The Last Quiz Had a Point?

Published February 03, 2006
Advertisement

So what was the point of the last quiz?


Well, that's a fairly short one to answer: C++ is a hard language to learn.

Not a single person got #1 completely right (except Promit).

Let's look at the For Beginners forum for a second. Count how many posts you see where the person is asking "what language should I learn?" Finished yet? You won't be finished anytime soon, so let me just give you the answer: A lot.

Now looking at the answers I see an overwhelming majority are: "Learn C++ because... (Various crap)." One of the major contenders for that crap title is: "Because that's what is used in the industry". Having dealt with industry professionals in other mediums before, I can say that they would have scored about as well as most of you who participated in my little quiz did. Learning C++ as a first language is usually a bad choice, IMO, mostly because you get bogged down into the details of the language, instead of learning the concepts of programming.

Now looking over the results, there is one question that everyone got wrong (except one person, who didn't answer it because we had already discussed it previously).
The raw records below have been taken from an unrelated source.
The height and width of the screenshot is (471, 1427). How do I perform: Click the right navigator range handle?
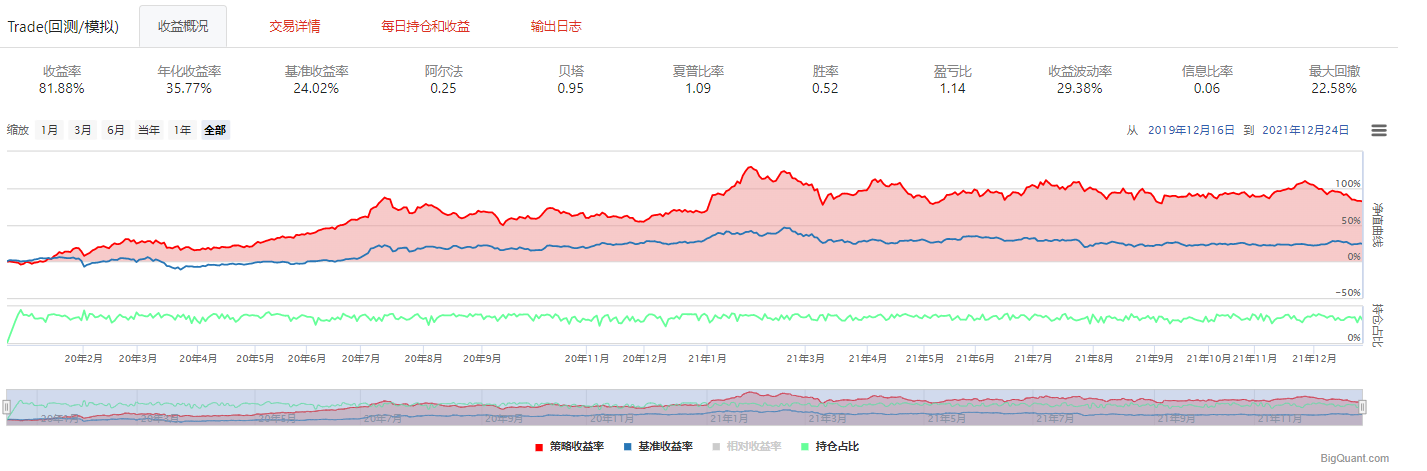pos(1362,407)
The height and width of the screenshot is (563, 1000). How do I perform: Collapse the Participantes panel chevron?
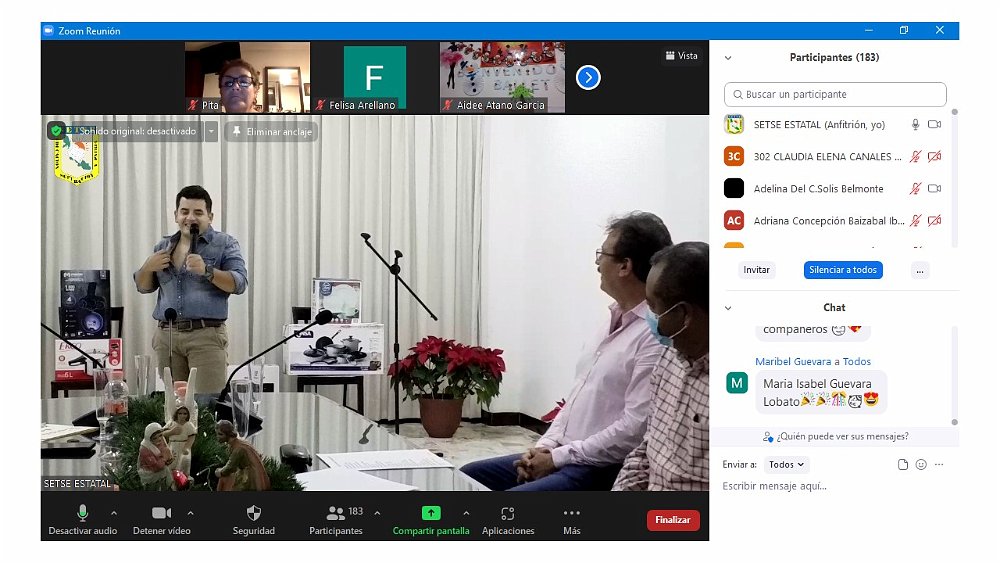point(728,58)
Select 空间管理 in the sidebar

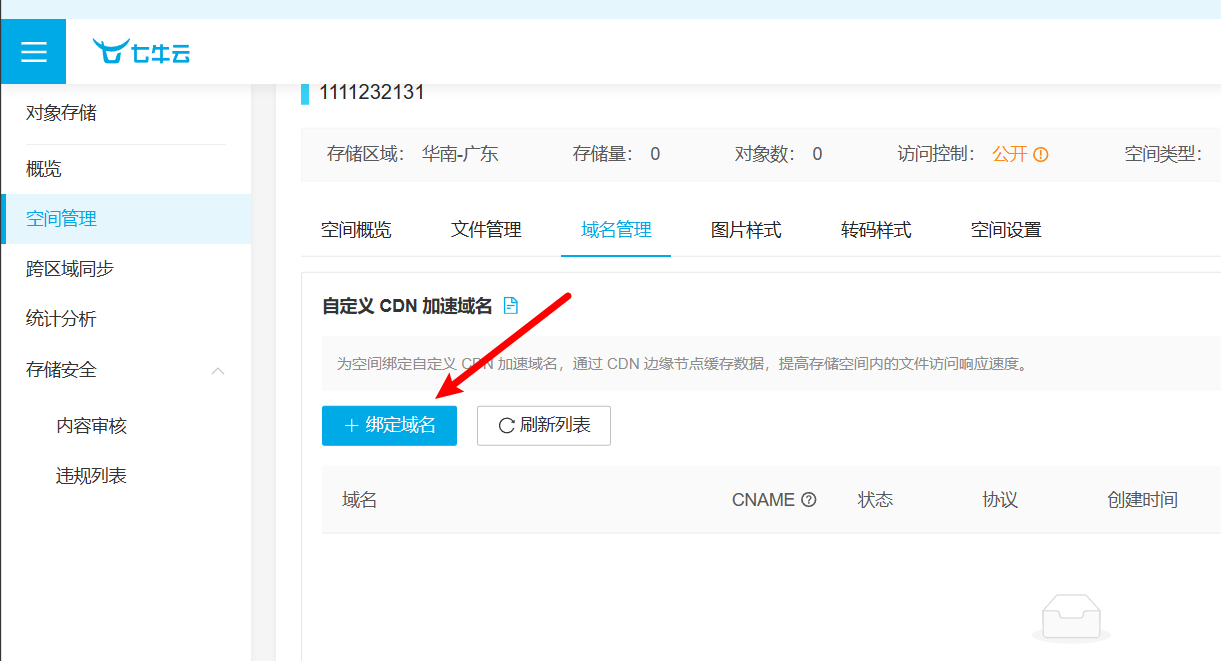click(61, 219)
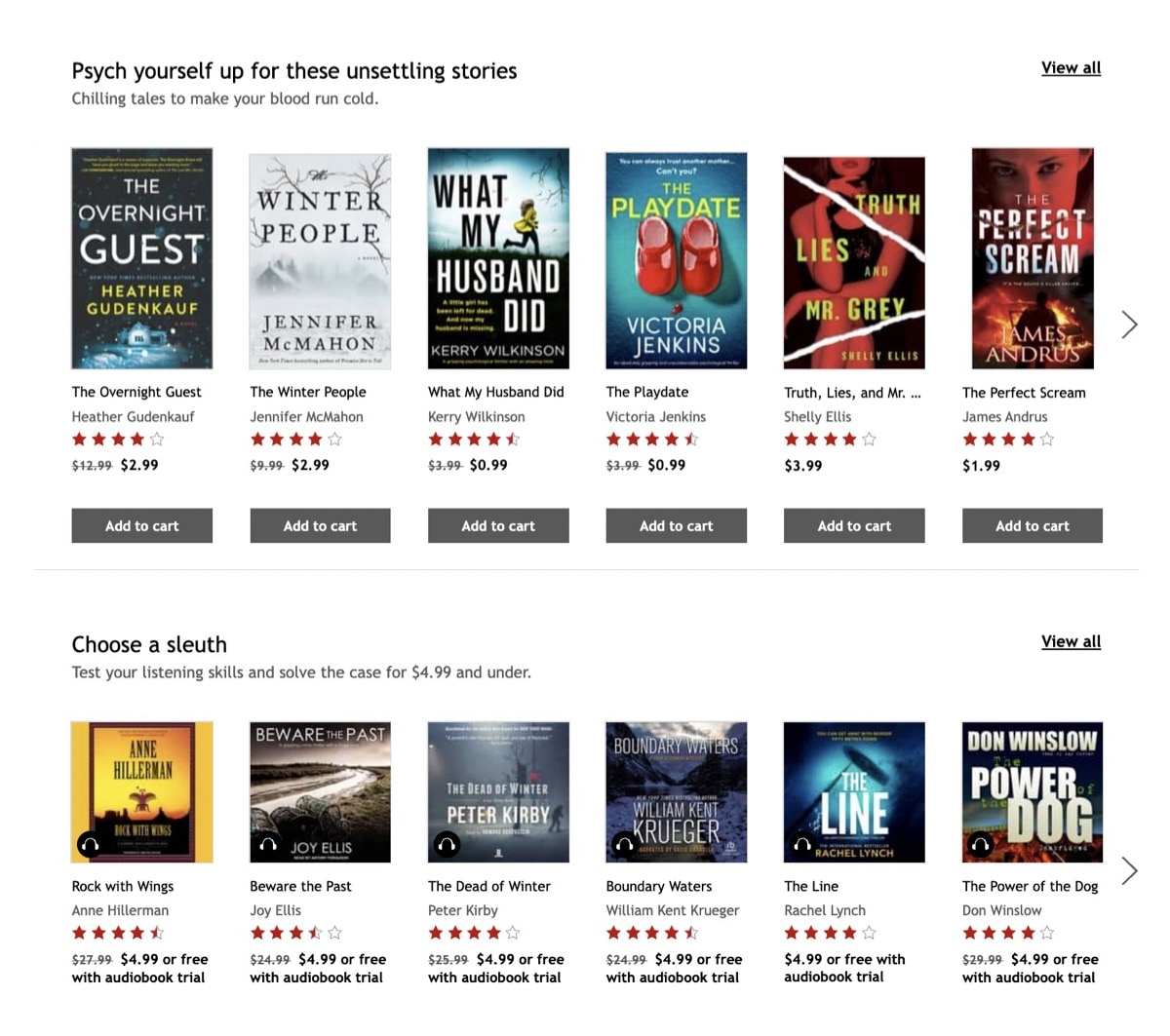Click The Winter People cover thumbnail
1170x1036 pixels.
pyautogui.click(x=320, y=258)
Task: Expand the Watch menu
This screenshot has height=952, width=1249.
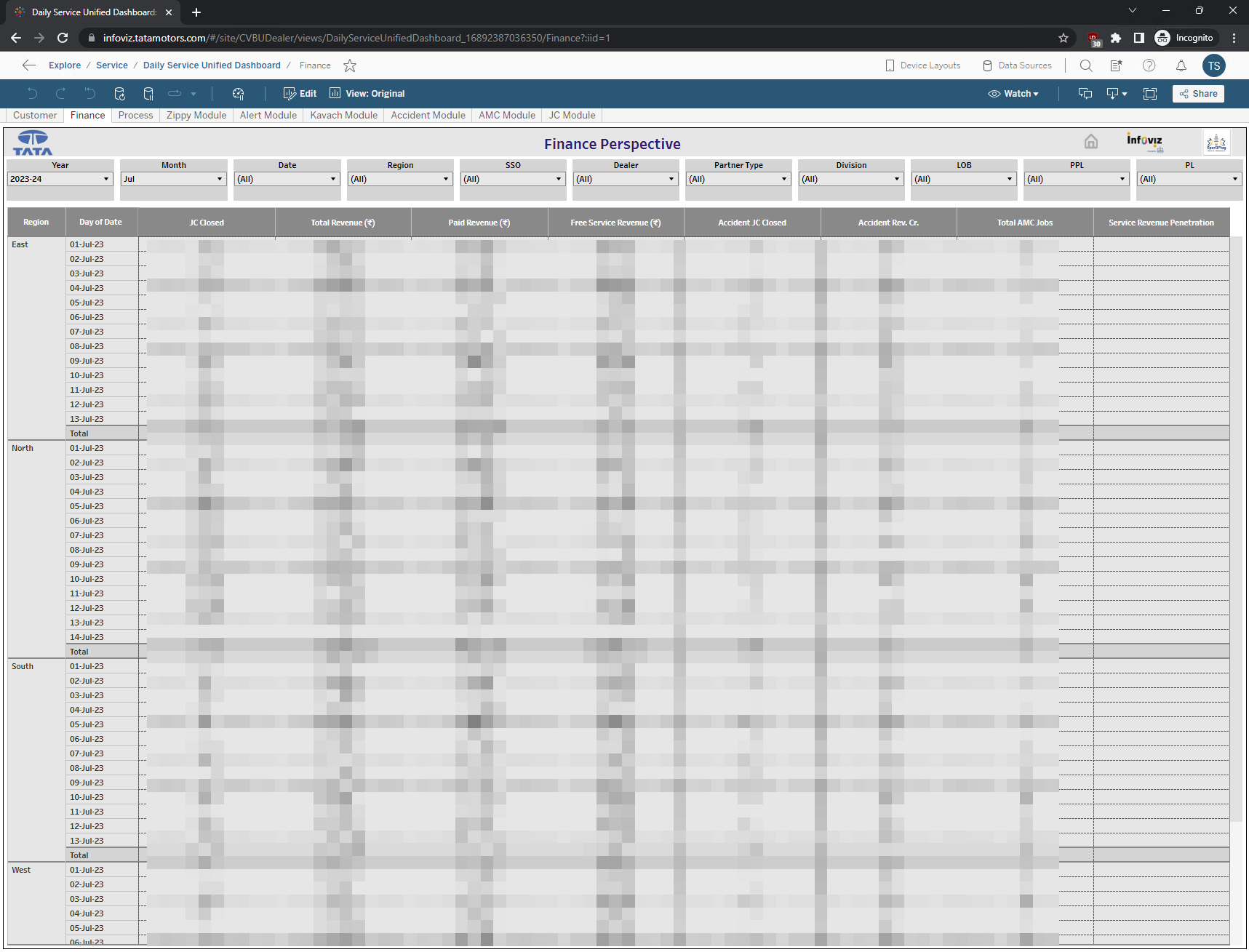Action: [x=1013, y=94]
That question being the first one. Think about what the question is asking, it seems so obvious to you, so clear cut and simple. But yet the behavior of the second line is completely undefined. It can do anything. However, the majority of you answered that it would just result in a pointer to . Why is this? I think my best guess is the following: You have been taught pointers wrong. At some fundamental level, you have been taught that a pointer is just an integer, and as such operations like adding a number to an integer can't really have any side effect unless you use that integer elsewhere (which that pointer doesn't do). But that is not true. Pointers are NOT integers; as such they don't have all of the properties of integer addition in C++. Other pointer behavior that would be undefined, continuing from the first question: int* l = p - 1; would also be undefined behavior. The only legal range for a pointer that deals with p is: [p, p + 10]. Anything further and you're in the realm of undefined behavior. One might be tempted to say: "Well... on system XYZ that code works fine." But that's not the point of the question. While it may result in predictable behavior on some systems, that doesn't mean it will on all systems. It's just like relying on the VC6 for loop scope issue.
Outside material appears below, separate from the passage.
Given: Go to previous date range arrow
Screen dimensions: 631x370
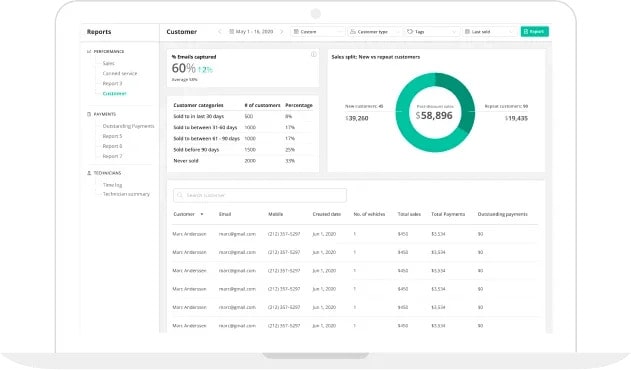Looking at the screenshot, I should (x=219, y=31).
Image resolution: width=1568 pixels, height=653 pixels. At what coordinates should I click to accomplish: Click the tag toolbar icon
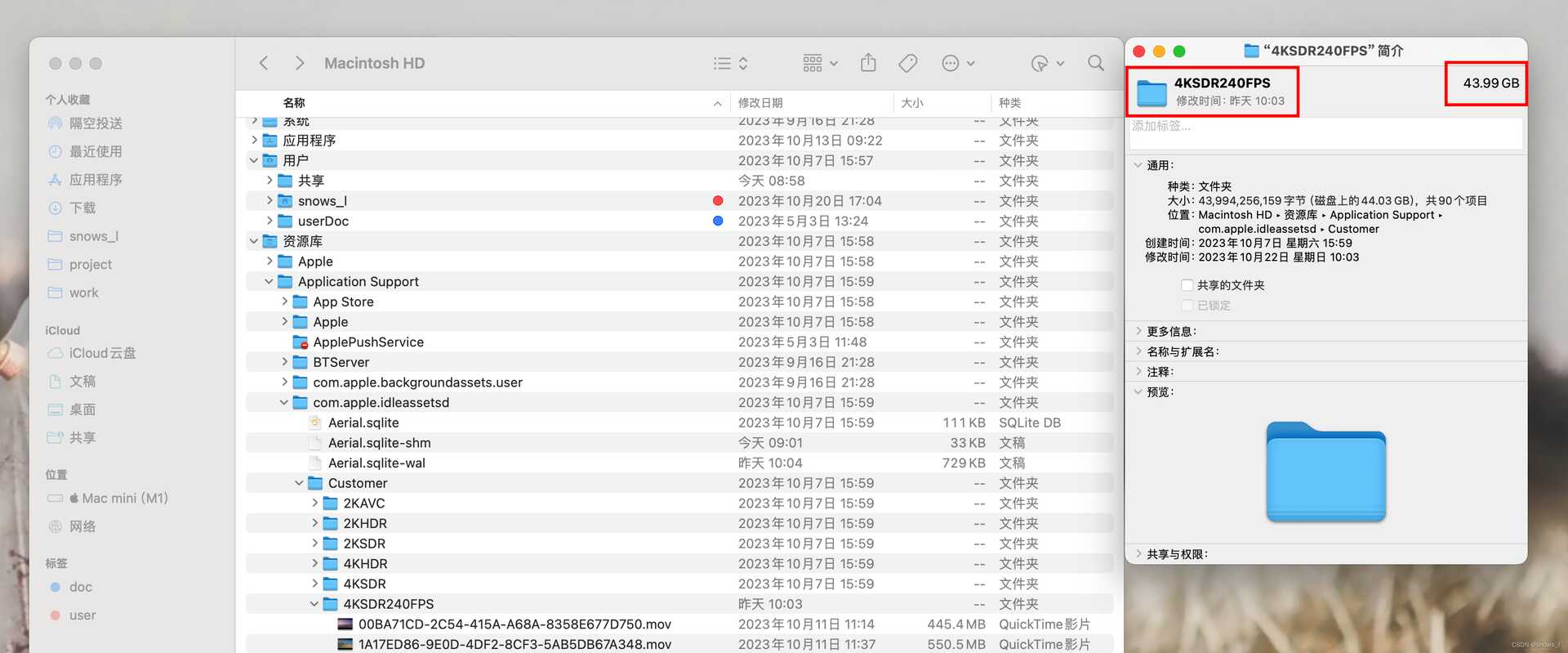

There is a heck of a lot of undefined behavior in C++. Simple things that may seem to be entirely legal can easily fall into the realm of undefined behavior. The classic example of this would be: int h = 10; h = h++;. Think about what you would expect that line to result in? Most people "in the know" will say something like 10, or maybe even 11. Someone who is really in the know will say: "Undefined behavior." You could almost say: You have a better chance of finding a C++ program relying on undefined behavior than you will of finding one that is perfectly compliant. Scary thought, that one.
0 likes 10 comments

Comments

evolutional
I like your point.
February 03, 2006 10:51 AM
_the_phantom_
ah, and now the point of the last post becomes clear... and I need to go and revise pointers [sad]
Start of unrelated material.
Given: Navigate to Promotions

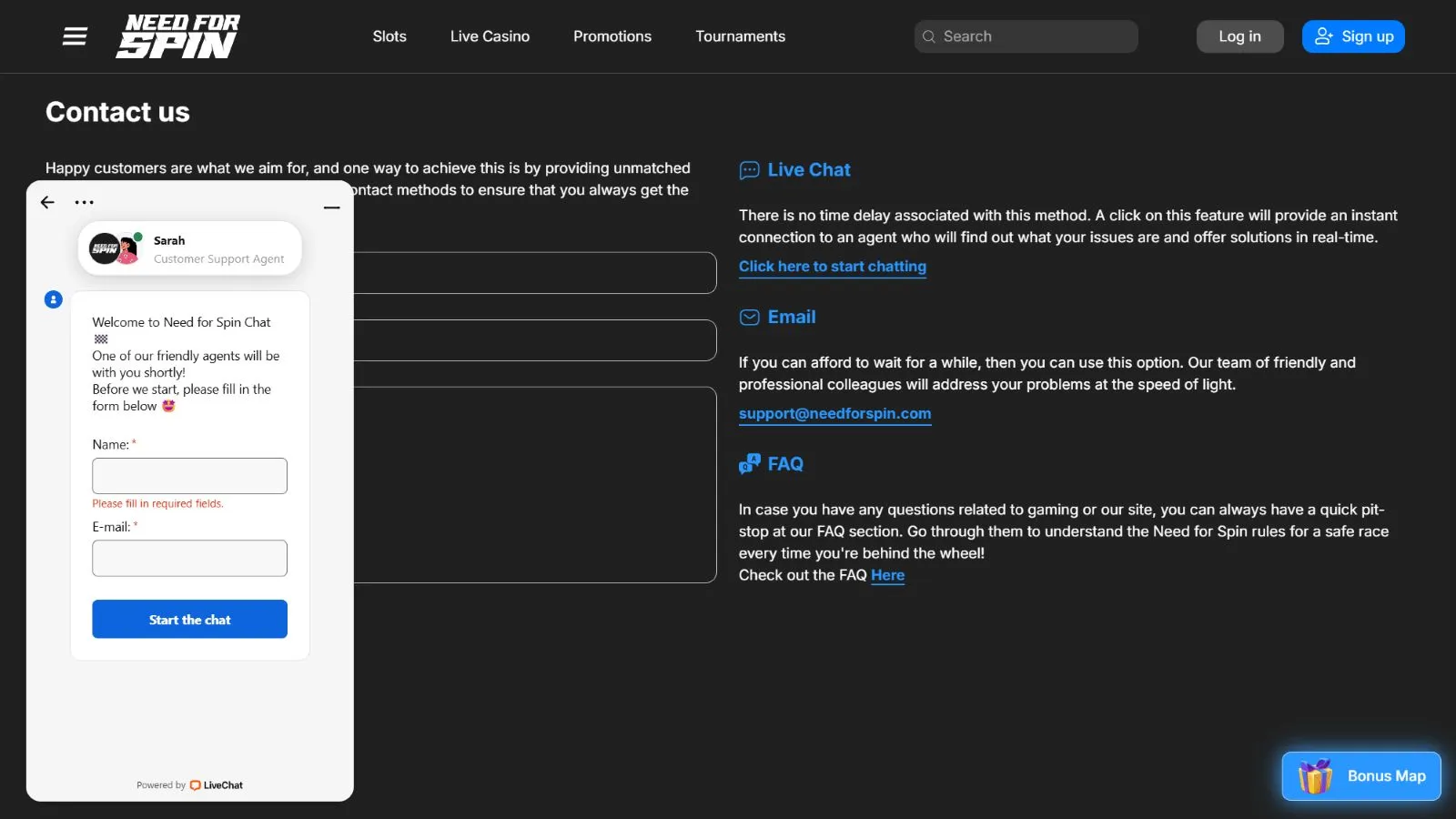Looking at the screenshot, I should pos(612,36).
and yes, C++ is a terrible language to learn first, unfortunately between the perceptions of 'its what used in the industry', 'its fast' and other such myths and rumours its all newbies wants to learn..
February 03, 2006 11:05 AM
Cypher19
A valid point, I admit that, but how many people even think of accessing vars outside the array range of p as a purposeful solution? Even IF they don't know that just incrementing p there is invalid, surely they know at least that "we don't know what's there" or "we could be, dangerously, modifying data there allocated by some other variable or program" and so on, right?
February 03, 2006 11:45 AM
jollyjeffers
1 - 0 to Washu

Quote:C++ is a hard language to learn
I thought this might be the point of the quiz. I've often thought that one of the key things that differentiates between myself and n00b is that I know what I don't know. Stupid as it sounds, I know that despite using the language regularly for 3-4 years there are still large parts (or finer details) that I don't fully understand or simply don't know about.

I've also defended on a number of occasions my choice (and the choice of others) to start with something like VB6. I looked at C++ early on and it made my head hurt, so I went with VB4 (then 5 and 6) because I could focus on making the program rather than writing complicated syntax and looking at confusing errors [smile]

Quote:between the perceptions of 'its what used in the industry', 'its fast' and other such myths and rumours its all newbies wants to learn..
I could draw a similar analogy (as I'm sure you could) about n00b's downloading the DirectX SDK and wanting to jump straight to High Dynamic Range Rendering and Advanced Per-Pixel Lighting Models before they've even worked out what a depth buffer (etc..) is [wink]

I mean, every commercial game has funky normal-mapping and dynamic soft shadows. Can't be that hard if everyone else is doing it...

Jack
February 03, 2006 11:47 AM
Fruny
One has to realize what "undefined behavior" means to compiler implementers. For every situations, the standard may essentially say one of three things.

  • Mandate specific treatment.
  • Require implementation-defined behavior.
  • Leave behavior undefined.


In the first case, implementers must properly detect the situation and follow the requirements to the letter.
If the standard states that something is an error, the compiler must properly flag that error and reject the program as ill-formed. This category obviously represents the bulk of the document, given that the intent is to specify the language. [smile]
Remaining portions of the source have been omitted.